I’ve been thinking about this a lot lately because I don’t remember feeling extraordinarily sad or overwhelmed during Olive’s first four months. Yes, it was a hard adjustment and of course there were tears. It’s true that I distinctly remember being resentful of all the hours I spent in her glider. But, looking back the emotions all feel soft and rounded.
Olive cried. A lot. More than the average newborn. I realize that now. At the time, no one would say, yes, you have a difficult baby. When you ask a doctor if your baby is crying more than average or spitting up more than an infant that age should, they will tell you it is all relative.
I remember sitting in the office of Olive’s gastroenterologist and asking him shyly but desperately if all newborns cried this much. “Well, all babies are different. It’ll get better when she’s three months old.”
I felt foolish for asking and foolish for thinking my experience as a new mother was any harder than anyone else’s so I went home and sucked it up believing that I wasn’t handling things well. My child didn’t cry anymore than anyone else’s, I just didn’t handle it as well as everyone else.
But she did cry more. I’ve been around enough babies and am friends with enough moms to know that I belong in a special club. The club where you don’t really enjoy the newborn months because you’re sleep deprived and ache from holding your baby for hour and hours and hours. The club where you don’t get to lose the baby weight because who can think about food or eating well when you have a new baby who is angry and sad all the time. The club where it takes you just a bit longer to bond with your child because it feels like the she hates you.
My friends are having their second children. I’m excited for them, abstractly. I like holding their newborns. I love shopping for shower gifts. But something happens when their babies spit up, just a little. Or when they cry and won’t stop, even if only for a short time. When they talk about how their babies won’t sleep or have to be held all the time…
Some people can sit around and reminisce about their child’s newborn days. The way they sniffed their baby’s head or watched them sleep peacefully. They will talk about how their baby looked up at them sweetly while nursing or how they felted bonded to them right away.
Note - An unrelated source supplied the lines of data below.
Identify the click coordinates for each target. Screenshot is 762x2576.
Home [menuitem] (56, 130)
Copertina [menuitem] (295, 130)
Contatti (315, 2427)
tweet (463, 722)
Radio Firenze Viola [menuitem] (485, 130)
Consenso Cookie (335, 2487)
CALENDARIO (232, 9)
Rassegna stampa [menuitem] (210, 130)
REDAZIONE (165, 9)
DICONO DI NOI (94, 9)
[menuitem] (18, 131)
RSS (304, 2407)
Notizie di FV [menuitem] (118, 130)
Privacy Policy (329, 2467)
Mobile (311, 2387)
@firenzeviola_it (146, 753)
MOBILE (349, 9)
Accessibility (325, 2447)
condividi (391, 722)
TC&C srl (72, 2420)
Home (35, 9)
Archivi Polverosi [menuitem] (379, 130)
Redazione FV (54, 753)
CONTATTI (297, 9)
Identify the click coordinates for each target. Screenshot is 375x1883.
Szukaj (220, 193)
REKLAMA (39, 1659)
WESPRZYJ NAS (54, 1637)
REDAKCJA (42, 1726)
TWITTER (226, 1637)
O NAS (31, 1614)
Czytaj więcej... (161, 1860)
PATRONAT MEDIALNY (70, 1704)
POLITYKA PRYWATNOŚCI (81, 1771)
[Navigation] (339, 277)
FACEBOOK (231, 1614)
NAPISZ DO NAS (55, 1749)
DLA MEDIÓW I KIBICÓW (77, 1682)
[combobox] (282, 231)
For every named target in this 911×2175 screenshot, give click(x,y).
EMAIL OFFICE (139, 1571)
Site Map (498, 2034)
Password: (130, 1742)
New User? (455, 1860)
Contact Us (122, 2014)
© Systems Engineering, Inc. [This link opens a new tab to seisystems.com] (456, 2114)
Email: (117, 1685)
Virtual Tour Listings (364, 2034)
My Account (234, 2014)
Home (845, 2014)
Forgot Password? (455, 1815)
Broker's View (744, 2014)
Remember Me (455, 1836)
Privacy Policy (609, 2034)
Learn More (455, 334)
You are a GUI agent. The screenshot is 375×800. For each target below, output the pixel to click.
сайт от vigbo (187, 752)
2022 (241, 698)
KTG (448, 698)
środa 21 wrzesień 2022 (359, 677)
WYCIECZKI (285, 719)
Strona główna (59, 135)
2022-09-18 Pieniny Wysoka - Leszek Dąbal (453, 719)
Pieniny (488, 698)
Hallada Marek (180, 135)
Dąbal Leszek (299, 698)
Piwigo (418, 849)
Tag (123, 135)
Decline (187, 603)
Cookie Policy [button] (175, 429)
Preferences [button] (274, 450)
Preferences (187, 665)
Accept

Meanwhile, I feel like I should be quarantined from anyone who is extremely pregnant or newly postpartum. I find myself saying things that you shouldn’t say to a new mom. I find myself feeling itchy and desperate and achy all over again as I listen to them talk about the newborn days. I find myself walking away from my friends thinking what the hell is wrong with me, why can’t I just be happy for them?!
I’ve spent a lot of time lately thinking about why I’m like this. And I try to put myself back in those early days and it feels so incongruous to the present or even to my memories of that time. I think that part of me refused to process my feelings when Olive was a newborn and now she’s so wonderful, so far beyond any expectations I could have ever had of her that it seems impossible that those months could have been so hard.
So it seems ironic that it took us until Olive was almost two to stop giving her a nighttime bottle. She, I believe, has been done with it for quite some time, but it was harder for us. We liked that she curled up with us in the glider and read book after book while she downed her milk. We liked the cuddles, the smell of her washed hair.
We liked reclaiming some of the sweet moments of babyhood that we didn’t enjoy when she was, in fact, still a baby.